Improve Interactions Between Digital Agents and Other Parts of CHSs.

The big picture choices of machine-in-the-loop, mixed initiative interaction, and human-in-the-loop plus the 16 interaction patterns in Table 3 point to many possibilities that IS engineering might pursue for making CHSs smarter. In all cases, the question is not whether machine-in-the-loop, mixed initiative, or human-in-the-loop is better in general. The key question is whether changes in the form and details of interactions between CHS participants and digital agents will result in better CHS capabilities, especially greater flexibility that might lead to greater smartness.

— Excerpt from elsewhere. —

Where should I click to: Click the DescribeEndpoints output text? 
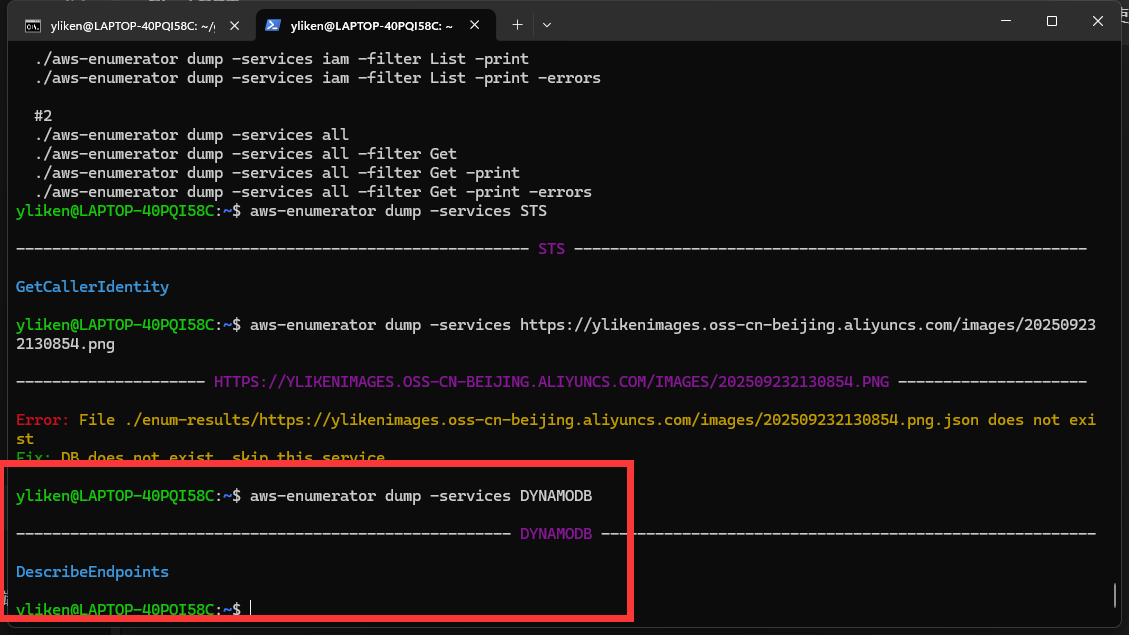pos(92,572)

Introduce and Use New Knowledge Objects.

The different types of knowledge objects in Fig. 3 raise the possibility that IS engineering might make CHSs and/or digital agents smarter by enabling their direct use of abstract knowledge objects such as principles, theories, models, and methods. Efforts directed toward explicit use of abstract knowledge objects would try to open new possibilities because current IS engineering methods focus primarily on pre-defined processing of pre-defined data.

Use the Eight Evaluation Criteria.

IS engineering uses the criteria of efficiency and effectiveness routinely in evaluating CHSs and digital agents. Greater attention to the other six criteria might provide an impetus toward smarter CHSs and/or digital agents. Greater attention to equity, engagement, empathy, and explainability could lead to enhancing CHS smartness through fuller use of human rather than machine intelligence. Greater attention to exceptions and externalities might help in seeing the limits of efficiency and effectiveness as overriding criteria for action in the world.